Mental health isn’t something that stays fixed across the lifespan. Everyone goes through periods of better and worse mental health. But as people get older, is there a general tendency for their mental health to improve?
According to a new study from researchers in Germany, that might change from one country to the next. The study involved over six thousand people between the ages of 18 and 100 who were located across three countries: Germany, Russia and the United States.
For all participants in the study, the researchers administered questionnaires asking the people about both positive and negative aspects of their mental health. For example, in the questionnaire measuring positive mental health, people were asked how much they agreed with the statement I am often carefree and in good spirits.
It turned out that in all countries, age was associated with people’s mental health. The catch: in each country, the nature of the correlation was different.
In Germany, older adults had better mental health on average – that is, they scored higher on positive mental health and lower on negative mental health. In Russia, the opposite was true, with older adults scoring lower on positive mental health and higher on negative mental health. Finally, in the United States, he picture was more ambiguous with older adults scoring higher on positive mental health but not significantly different on negative mental health.

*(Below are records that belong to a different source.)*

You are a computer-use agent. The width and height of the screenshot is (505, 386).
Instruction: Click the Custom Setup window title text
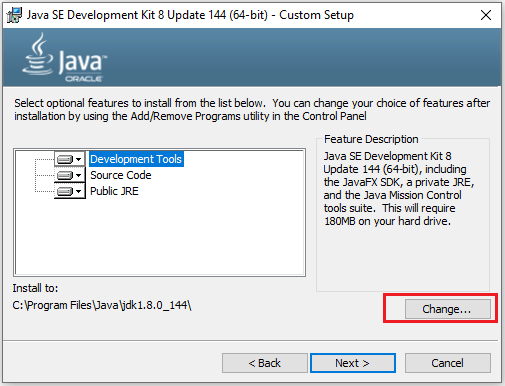click(190, 15)
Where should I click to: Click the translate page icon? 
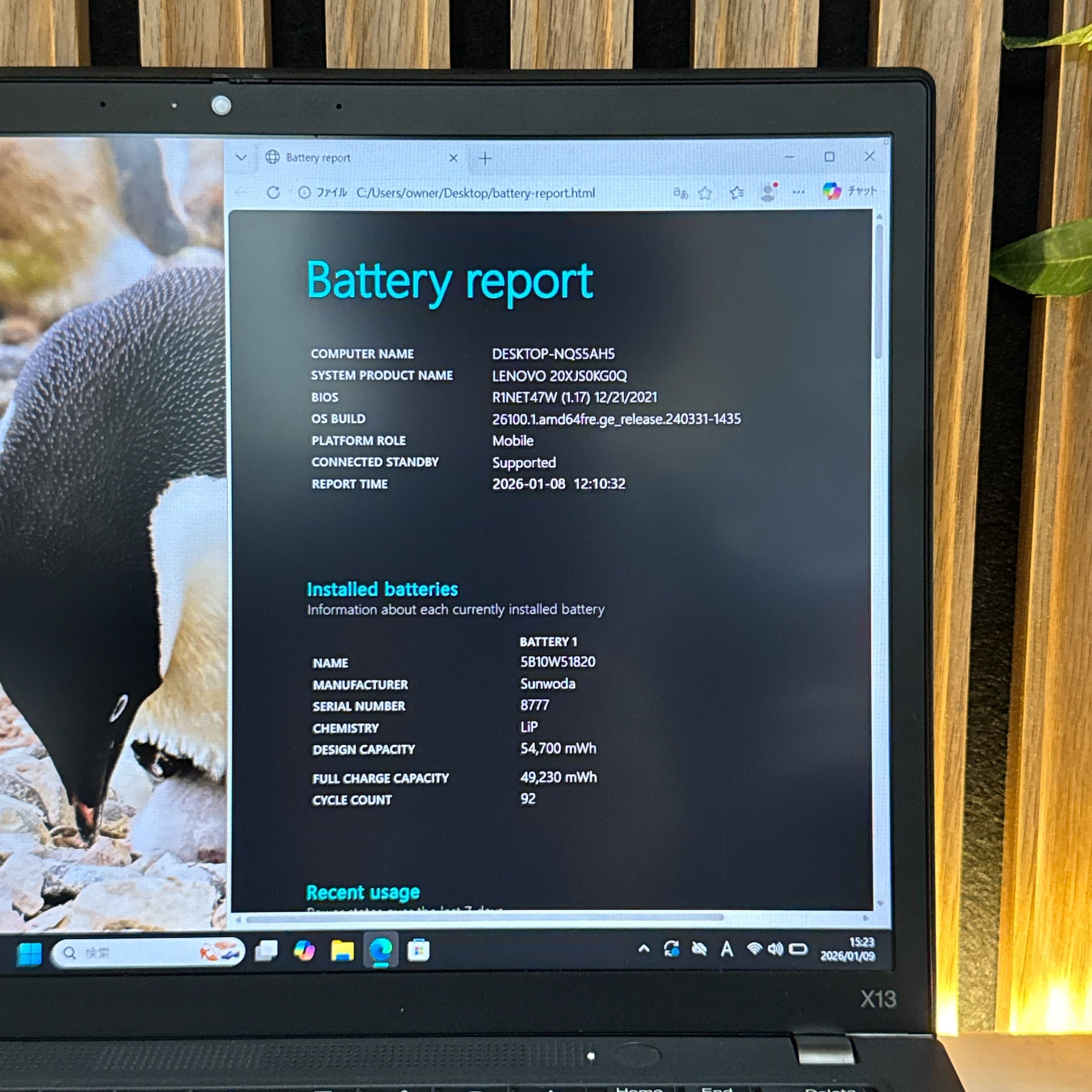pos(680,193)
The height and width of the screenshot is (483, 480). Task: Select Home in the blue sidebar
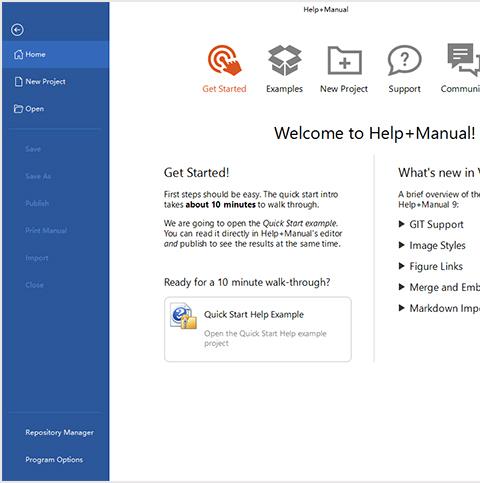55,54
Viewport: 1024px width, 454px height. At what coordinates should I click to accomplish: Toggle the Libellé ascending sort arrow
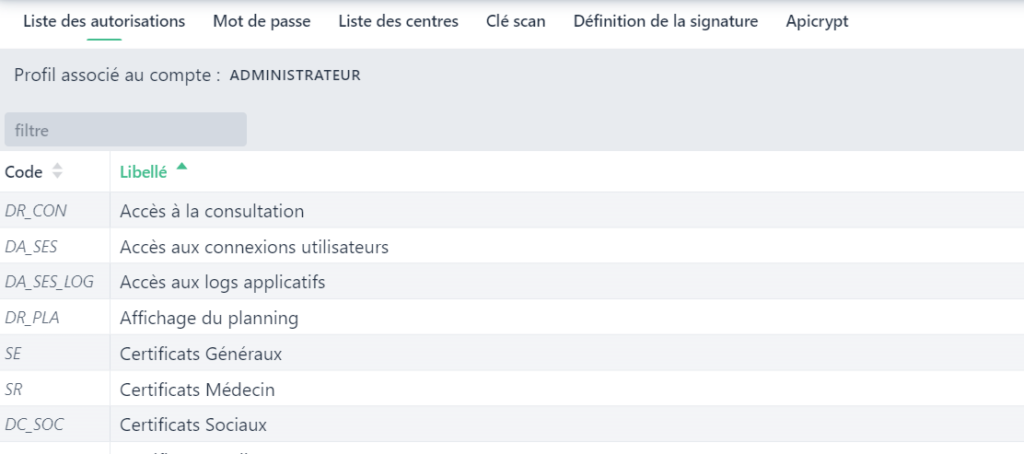[x=181, y=168]
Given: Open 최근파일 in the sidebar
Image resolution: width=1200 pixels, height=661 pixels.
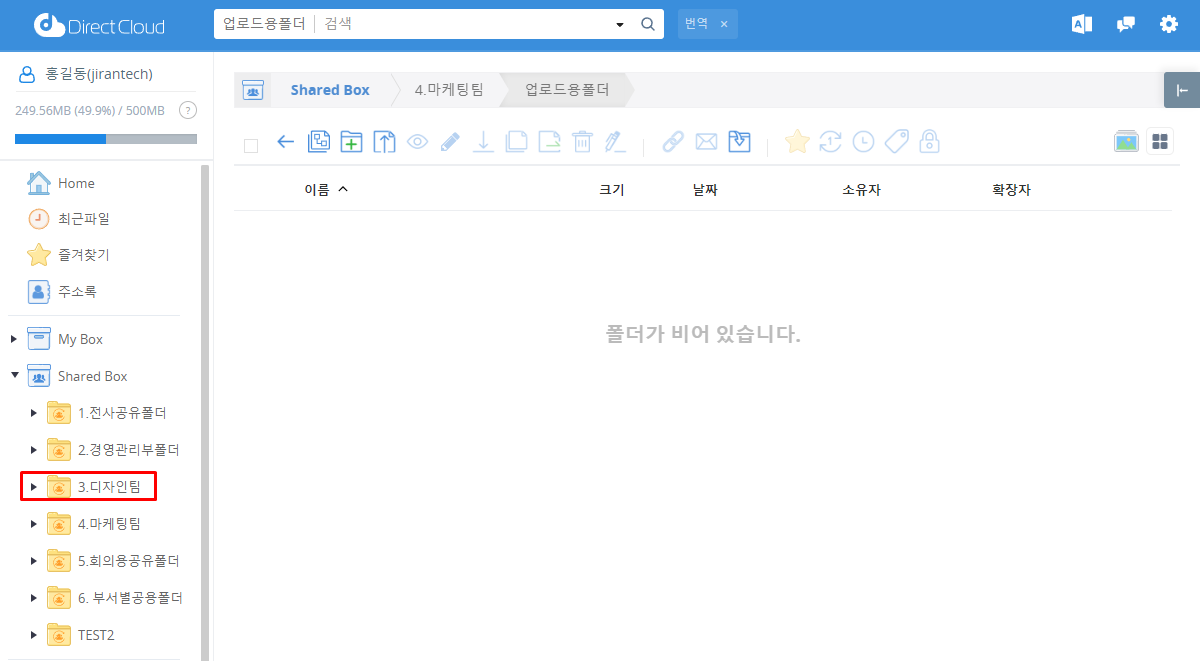Looking at the screenshot, I should (x=83, y=219).
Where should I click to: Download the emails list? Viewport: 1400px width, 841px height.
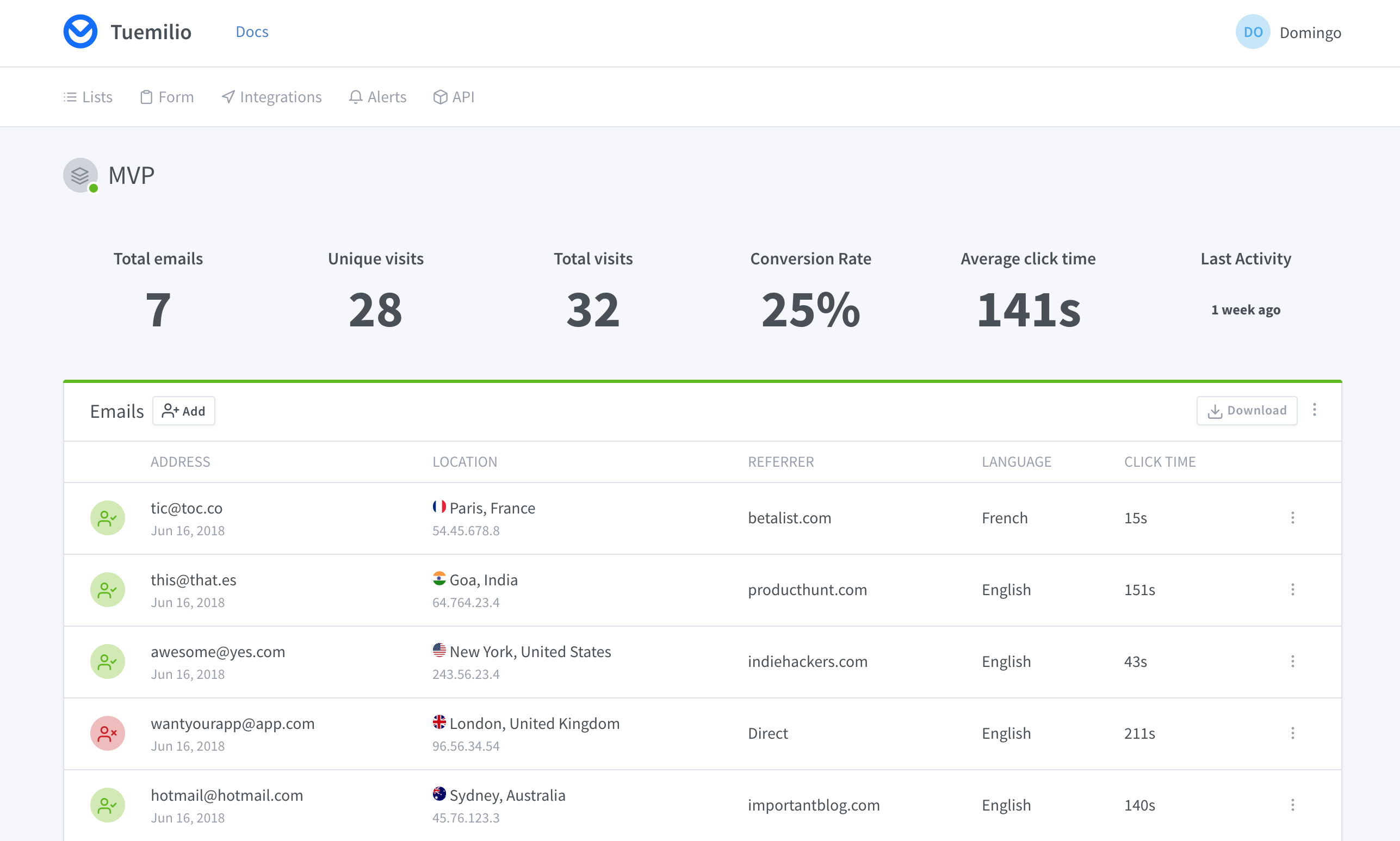pos(1247,410)
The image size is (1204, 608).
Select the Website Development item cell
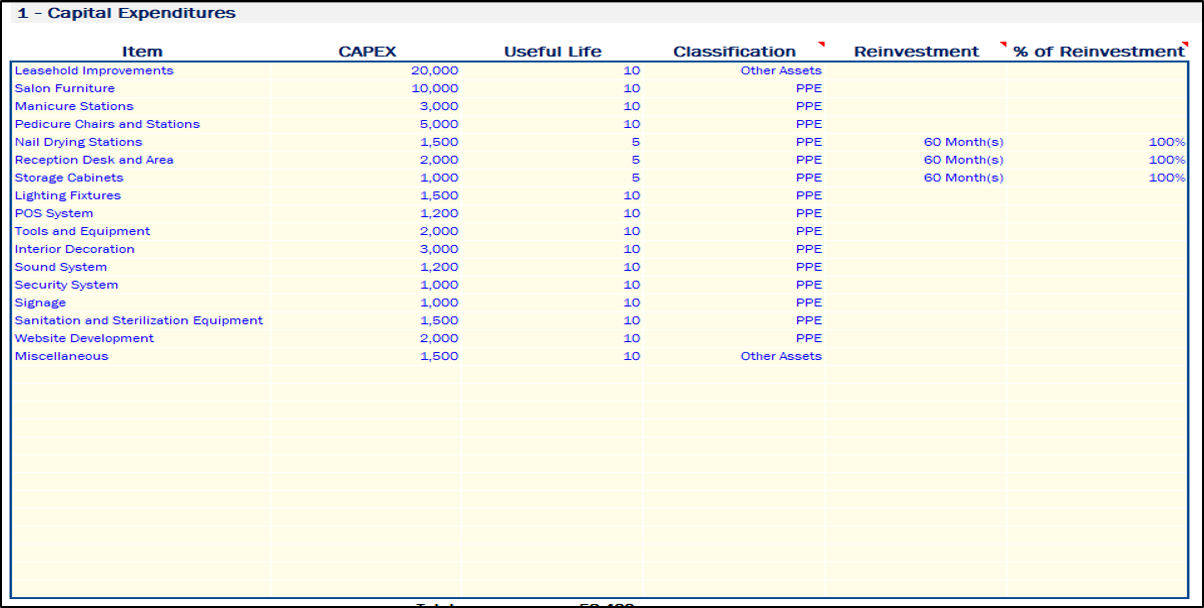coord(85,339)
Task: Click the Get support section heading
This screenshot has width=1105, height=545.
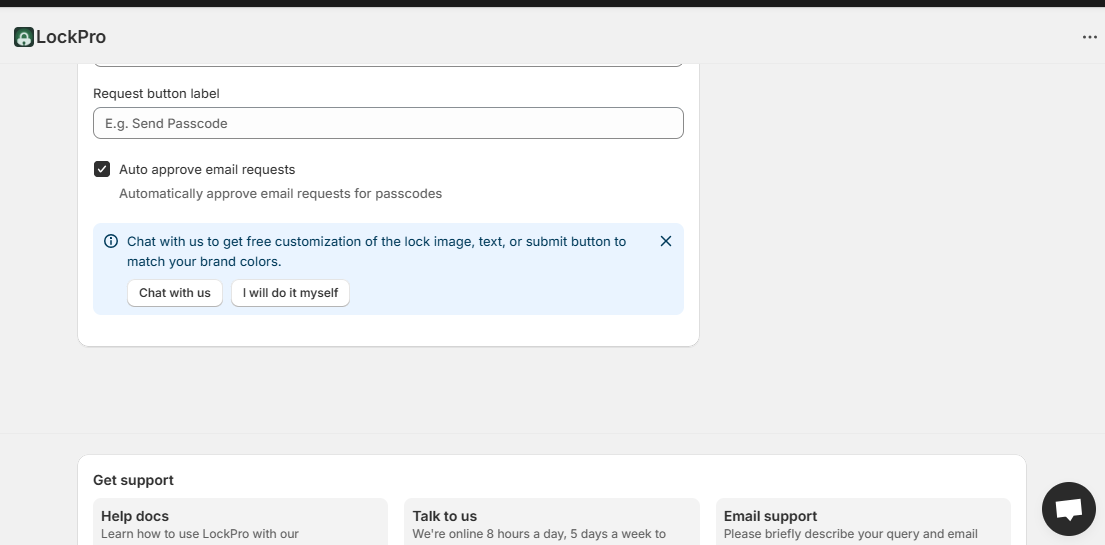Action: [133, 480]
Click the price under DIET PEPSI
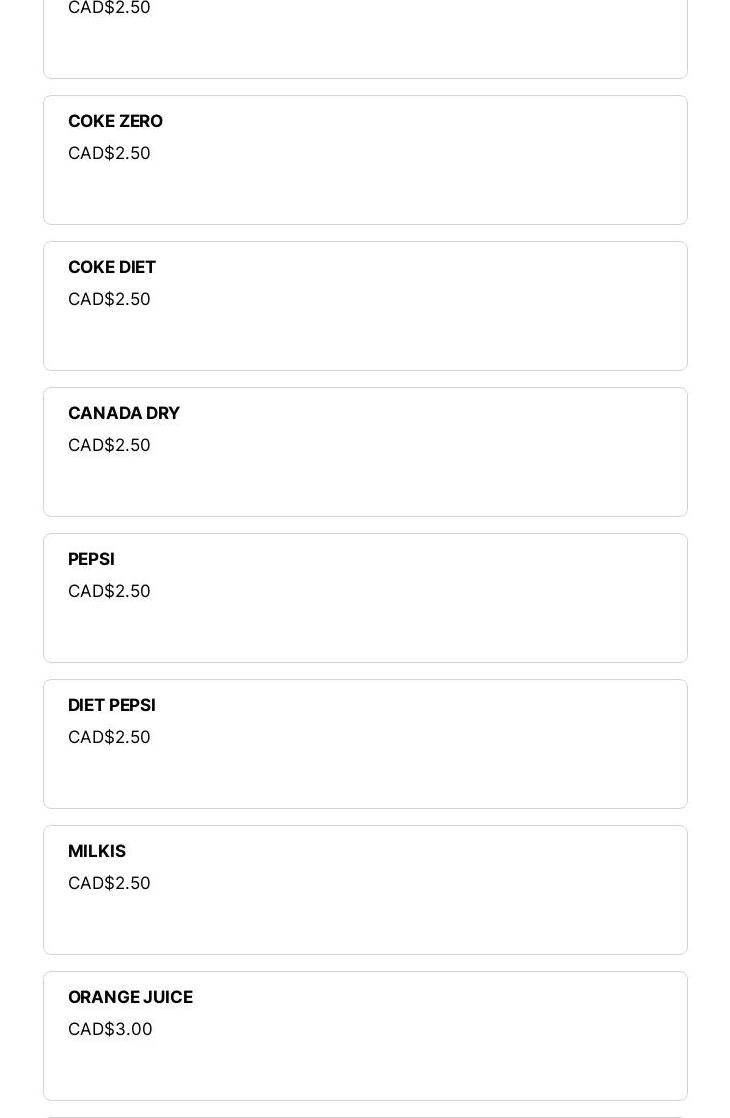The width and height of the screenshot is (730, 1118). tap(109, 737)
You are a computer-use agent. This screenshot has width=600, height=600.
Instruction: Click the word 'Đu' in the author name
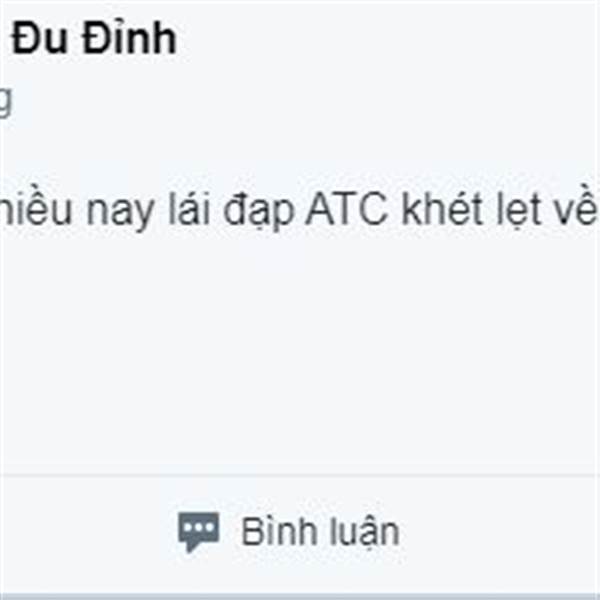click(x=40, y=38)
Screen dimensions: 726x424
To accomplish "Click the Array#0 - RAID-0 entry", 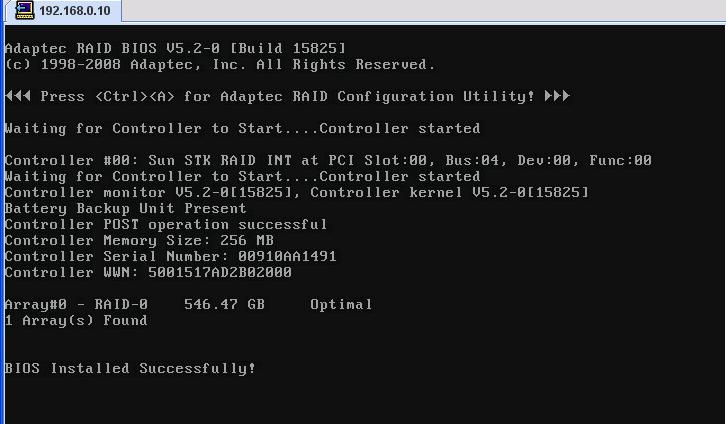I will tap(76, 304).
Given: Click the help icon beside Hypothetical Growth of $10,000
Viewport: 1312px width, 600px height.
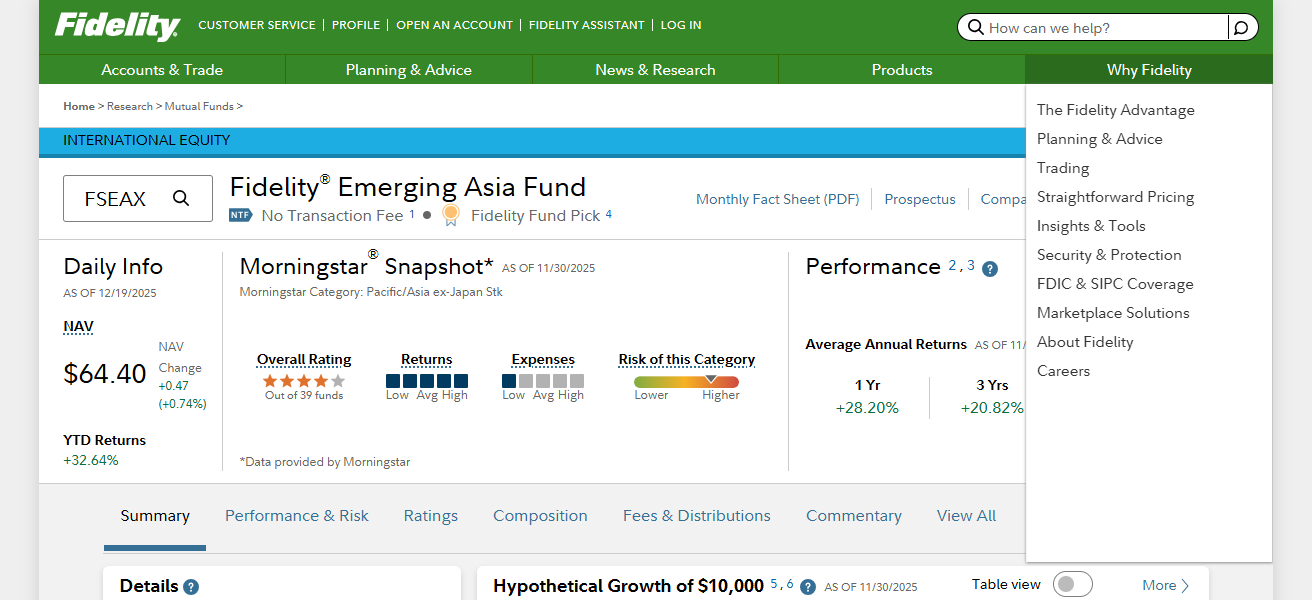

These findings suggest that while there’s a link between mental health and age, that link expresses itself differently in different environments. There’s also some question about the causality here: does the process of aging affect people’s health differently based on the country they live in, are people with good mental health more likely to live into old age in certain countries, or is there something more complex going on?
We’ve known for a while that aging and mental health do seem to be related to each other in multiple ways. Older adults report dramatic decreases in psychological stress, and the prevalence of depression decreases late in life. Good mental health also predicts longevity, with the happiest people being less likely to die.
The latest study suggests that the nature of the link between aging and mental health may not be universal. Instead, understanding what aging means for psychological wellbeing may require taking into account the culture and social institutions at play in a given country.